Jury Instructions on Broker and Shipper Liability under “Agency” Theory
From a plaintiff’s perspective, proving an agency claim against a broker or shipper is often much simpler. The plaintiff need not prove that the broker or shipper failed to investigate the carrier or driver before hiring it. They need not show that the carrier or driver was unsafe, had a history of accidents, or was operating an unsafe vehicle. Instead, to prove an agency claim, the plaintiff need only show that the carrier or driver was negligent and that the shipper or broker had the “right to control” the carrier.
The “right to control” is the linchpin of an agency claim against a trucking broker or shipper. Unfortunately, pattern jury instructions on agency claims are confusing and vague. The Illinois jury instruction, for example, provides that a trucking company or driver is an agent of the shipper/broker if there is an agreement between the two wherein the carrier or driver “transacts business, manages some affair, or does some service for the principal, with or without compensation.” Illinois Pattern Jury Instruction 50.05. The instruction further provides that the agreement may be “oral or written, express or implied.” Id. Most critically, however, the instruction specifically advises the jury that if it “find[s] that one person has the right to control the actions of another at a given time, you may find that the relationship of principal and agent exists, even though the right to control may not have been exercised.” Id. (emphasis added). In other words, a shipper or broker may be liable for the trucking company’s actions even without a written agreement or actual control over the carrier if the jury finds merely that they had some nebulous “right” to control the carrier.
Missouri’s jury instruction on agency is similarly confusing and representative of similar instructions nationwide. It provides that an agency relationship exists where there is an “express or implied agreement” between the alleged principal and agent and the principal “either controlled or had the right to control the physical conduct” of the agent. Missouri Approved Instruction 13.06. Neither Illinois’ nor Missouri’s instructions provide the jury any guidance into what constitutes a “right to control.”
Case law in many states indicates that the “right to control” is not as nebulous a concept as the jury instructions would suggest. Courts have found that a “right to control” exists, for example, where the principal has the right to hire and fire the agent. The critical inquiry, courts say, is whether the alleged principal controls the manner or method in which the agent performs the actual work. See, e.g., Shoemaker v. Elmhurst-Chicago Stone Company, 273 Ill.App.3d 916, 921 (1st Dist. 1994); Perkinson v. Manion, 163 Ill.App.3d 262, 268 (1987)). Stated differently, a broker or shipper that controls who the carrier employs and how the carrier supervises and trains its drivers may be liable for the carrier’s—and its driver’s—negligence. So too may a broker or shipper that sets the carrier’s routes and driver work schedules or dictates the driver’s compensation.

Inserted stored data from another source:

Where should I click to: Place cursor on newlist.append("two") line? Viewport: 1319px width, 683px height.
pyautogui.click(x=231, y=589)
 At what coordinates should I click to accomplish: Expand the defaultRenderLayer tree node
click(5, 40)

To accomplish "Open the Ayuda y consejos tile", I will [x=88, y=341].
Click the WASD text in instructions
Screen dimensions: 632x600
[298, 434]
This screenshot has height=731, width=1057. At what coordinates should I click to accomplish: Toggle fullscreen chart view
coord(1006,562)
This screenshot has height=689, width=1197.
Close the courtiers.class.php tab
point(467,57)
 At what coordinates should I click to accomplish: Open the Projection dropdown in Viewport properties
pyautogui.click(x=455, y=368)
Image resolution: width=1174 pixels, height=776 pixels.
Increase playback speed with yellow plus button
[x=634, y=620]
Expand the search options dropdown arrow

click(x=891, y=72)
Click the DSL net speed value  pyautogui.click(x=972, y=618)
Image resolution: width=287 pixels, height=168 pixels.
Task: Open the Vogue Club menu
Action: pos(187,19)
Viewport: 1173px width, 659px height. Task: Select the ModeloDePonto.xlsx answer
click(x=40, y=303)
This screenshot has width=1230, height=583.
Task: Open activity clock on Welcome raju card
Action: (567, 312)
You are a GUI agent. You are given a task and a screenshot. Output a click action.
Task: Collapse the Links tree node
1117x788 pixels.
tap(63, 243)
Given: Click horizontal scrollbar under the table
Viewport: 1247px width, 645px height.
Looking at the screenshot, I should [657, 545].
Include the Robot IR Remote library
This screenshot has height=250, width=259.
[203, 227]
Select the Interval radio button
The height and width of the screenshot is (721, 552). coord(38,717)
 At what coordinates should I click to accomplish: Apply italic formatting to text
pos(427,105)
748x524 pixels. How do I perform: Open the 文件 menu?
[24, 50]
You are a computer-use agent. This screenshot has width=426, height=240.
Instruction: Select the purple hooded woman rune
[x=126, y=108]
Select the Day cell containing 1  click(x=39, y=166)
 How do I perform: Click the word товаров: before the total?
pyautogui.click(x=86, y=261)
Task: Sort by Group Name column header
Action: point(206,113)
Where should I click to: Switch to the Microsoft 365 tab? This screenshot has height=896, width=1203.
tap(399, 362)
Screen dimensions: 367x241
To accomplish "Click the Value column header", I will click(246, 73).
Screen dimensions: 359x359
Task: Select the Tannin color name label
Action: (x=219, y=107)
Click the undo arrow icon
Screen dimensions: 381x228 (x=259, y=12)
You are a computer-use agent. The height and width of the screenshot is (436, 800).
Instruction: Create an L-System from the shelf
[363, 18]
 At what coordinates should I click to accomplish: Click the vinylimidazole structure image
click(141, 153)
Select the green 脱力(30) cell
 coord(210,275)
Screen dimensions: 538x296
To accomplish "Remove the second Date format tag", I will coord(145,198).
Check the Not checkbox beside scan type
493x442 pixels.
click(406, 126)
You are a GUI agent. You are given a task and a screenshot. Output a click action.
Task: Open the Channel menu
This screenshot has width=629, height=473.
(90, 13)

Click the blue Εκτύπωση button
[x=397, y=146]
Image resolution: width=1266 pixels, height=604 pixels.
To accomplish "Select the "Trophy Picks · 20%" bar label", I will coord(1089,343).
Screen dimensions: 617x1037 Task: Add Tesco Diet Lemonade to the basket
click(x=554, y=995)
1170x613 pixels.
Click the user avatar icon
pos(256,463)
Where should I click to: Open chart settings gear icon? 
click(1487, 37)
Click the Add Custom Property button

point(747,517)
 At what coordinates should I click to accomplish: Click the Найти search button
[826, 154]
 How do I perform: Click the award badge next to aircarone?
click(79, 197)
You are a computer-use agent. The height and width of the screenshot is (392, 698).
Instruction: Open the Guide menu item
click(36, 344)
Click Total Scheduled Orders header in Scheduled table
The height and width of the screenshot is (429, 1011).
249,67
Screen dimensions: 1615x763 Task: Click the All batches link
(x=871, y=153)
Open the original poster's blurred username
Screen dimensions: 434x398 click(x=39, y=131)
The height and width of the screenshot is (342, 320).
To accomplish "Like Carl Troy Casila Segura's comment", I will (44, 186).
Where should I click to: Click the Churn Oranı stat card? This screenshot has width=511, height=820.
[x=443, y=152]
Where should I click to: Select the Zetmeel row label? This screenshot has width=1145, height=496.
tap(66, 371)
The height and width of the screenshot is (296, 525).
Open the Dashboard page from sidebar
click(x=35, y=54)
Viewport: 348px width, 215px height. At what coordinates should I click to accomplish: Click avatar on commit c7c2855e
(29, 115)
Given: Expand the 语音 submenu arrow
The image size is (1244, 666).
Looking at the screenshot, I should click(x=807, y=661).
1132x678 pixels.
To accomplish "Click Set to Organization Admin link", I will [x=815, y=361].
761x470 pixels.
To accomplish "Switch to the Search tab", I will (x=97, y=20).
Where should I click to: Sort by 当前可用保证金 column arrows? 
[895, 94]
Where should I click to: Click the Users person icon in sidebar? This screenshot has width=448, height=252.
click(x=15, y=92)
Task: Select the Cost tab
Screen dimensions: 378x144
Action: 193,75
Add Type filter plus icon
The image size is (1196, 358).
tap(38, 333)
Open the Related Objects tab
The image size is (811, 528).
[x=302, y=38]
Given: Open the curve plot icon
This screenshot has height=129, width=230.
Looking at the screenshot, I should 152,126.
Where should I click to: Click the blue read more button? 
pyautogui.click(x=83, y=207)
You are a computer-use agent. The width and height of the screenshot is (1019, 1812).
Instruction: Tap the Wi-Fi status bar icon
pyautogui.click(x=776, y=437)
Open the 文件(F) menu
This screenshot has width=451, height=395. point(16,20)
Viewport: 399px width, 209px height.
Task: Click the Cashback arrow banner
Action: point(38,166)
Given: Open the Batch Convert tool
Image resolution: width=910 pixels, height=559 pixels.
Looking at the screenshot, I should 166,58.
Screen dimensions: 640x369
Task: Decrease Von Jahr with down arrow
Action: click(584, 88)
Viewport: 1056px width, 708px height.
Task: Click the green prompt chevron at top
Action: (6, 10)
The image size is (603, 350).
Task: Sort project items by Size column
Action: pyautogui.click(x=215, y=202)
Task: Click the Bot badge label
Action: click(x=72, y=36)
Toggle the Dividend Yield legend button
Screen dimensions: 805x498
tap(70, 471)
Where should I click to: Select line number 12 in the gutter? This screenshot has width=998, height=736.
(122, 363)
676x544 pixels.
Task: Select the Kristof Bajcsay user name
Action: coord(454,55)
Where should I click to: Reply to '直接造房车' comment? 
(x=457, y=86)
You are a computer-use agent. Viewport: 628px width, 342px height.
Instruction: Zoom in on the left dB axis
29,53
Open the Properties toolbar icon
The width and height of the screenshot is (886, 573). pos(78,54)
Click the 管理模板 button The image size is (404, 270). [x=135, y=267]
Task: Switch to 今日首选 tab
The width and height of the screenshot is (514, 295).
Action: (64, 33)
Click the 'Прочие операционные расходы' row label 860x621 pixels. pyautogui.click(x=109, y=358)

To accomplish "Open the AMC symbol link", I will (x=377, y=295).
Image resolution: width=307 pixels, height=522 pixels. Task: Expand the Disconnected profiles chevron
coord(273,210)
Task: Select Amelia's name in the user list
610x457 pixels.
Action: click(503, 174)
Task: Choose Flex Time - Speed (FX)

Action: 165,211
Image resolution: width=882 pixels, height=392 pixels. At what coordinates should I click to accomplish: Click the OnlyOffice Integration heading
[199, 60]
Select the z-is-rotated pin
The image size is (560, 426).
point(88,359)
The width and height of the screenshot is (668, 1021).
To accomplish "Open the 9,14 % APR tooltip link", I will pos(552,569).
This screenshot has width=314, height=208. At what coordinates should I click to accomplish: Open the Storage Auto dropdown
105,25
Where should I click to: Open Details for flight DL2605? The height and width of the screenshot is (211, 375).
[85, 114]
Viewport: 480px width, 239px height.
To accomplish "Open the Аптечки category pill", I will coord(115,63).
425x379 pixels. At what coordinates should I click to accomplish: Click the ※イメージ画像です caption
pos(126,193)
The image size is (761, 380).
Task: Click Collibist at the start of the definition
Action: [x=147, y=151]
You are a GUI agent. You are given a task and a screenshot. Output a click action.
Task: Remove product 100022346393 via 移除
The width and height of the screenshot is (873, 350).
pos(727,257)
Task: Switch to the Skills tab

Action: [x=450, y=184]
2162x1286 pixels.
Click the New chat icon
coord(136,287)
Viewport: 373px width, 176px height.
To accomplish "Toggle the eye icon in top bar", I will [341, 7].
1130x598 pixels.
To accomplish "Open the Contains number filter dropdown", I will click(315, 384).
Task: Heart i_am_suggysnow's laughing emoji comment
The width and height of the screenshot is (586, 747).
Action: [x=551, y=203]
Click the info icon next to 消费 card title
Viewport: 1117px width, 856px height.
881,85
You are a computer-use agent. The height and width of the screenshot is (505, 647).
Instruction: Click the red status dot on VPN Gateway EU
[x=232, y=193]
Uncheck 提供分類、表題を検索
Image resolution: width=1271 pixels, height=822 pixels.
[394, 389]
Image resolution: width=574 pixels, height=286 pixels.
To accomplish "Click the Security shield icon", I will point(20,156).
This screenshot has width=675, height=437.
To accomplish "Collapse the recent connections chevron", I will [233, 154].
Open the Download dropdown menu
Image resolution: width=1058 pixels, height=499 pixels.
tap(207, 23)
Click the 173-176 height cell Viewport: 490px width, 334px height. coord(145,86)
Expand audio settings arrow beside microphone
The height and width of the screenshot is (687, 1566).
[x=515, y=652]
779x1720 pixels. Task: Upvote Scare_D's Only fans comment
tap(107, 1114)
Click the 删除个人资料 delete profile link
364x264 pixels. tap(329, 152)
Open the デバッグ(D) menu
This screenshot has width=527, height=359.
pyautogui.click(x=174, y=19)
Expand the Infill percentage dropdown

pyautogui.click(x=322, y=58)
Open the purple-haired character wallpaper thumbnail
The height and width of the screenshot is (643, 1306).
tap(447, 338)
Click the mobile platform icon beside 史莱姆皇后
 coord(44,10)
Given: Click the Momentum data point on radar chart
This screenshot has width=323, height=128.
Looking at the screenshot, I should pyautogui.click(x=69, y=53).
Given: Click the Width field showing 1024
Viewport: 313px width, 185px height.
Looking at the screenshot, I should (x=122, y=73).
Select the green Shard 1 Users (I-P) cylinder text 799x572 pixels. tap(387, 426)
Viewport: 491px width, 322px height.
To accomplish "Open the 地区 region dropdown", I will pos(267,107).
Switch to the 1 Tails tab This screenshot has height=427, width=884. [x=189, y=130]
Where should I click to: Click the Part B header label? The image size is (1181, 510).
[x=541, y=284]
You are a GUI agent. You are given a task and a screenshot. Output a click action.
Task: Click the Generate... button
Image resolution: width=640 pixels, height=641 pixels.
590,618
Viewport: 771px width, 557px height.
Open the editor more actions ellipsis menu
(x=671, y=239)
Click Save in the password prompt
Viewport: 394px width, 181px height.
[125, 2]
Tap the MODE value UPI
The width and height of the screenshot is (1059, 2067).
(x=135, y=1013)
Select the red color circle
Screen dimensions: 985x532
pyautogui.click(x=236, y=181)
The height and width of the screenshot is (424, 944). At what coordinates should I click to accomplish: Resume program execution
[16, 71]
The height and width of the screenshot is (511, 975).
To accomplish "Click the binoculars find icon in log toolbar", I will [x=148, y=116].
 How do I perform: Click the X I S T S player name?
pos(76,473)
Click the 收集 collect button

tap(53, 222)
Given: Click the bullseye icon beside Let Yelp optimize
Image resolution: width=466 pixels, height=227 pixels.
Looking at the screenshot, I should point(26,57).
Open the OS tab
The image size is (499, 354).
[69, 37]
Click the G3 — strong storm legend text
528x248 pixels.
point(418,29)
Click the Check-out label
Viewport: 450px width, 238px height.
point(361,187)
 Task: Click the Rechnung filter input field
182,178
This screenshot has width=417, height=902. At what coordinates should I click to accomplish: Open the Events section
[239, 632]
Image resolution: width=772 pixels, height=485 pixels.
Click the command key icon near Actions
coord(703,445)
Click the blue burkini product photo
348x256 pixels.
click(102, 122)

Unfortunately, judges are ordinarily reluctant to modify pattern jury instructions to more accurately reflect their state’s substantive law. Judges who do modify jury instructions face a real risk of reversal on appeal. Instead, the jury—composed of lay persons untrained in the law—is tasked with defining the “right to control.”
Practice Tips
Brokers and shippers can take actions to protect against potential agency claims:
- Define the relationship with the carrier in a written contract. The written contract between the carrier and the broker or shipper should set out in detail the relationship between the parties. It should specifically state that the driver is neither an employee nor an agent of the broker/shipper. It should state that the driver’s compensation, schedule, and route are to be determined by the carrier, and that the carrier is responsible for providing the driver’s tractor, trailer, and all equipment, along with all driver training, supervision, and discipline. Additionally, the contract should state that the carrier is responsible for all hiring and firing decisions. Though it may not be enough to defeat an agency claim before trial, such a written contract would be strong defense evidence for a jury to consider.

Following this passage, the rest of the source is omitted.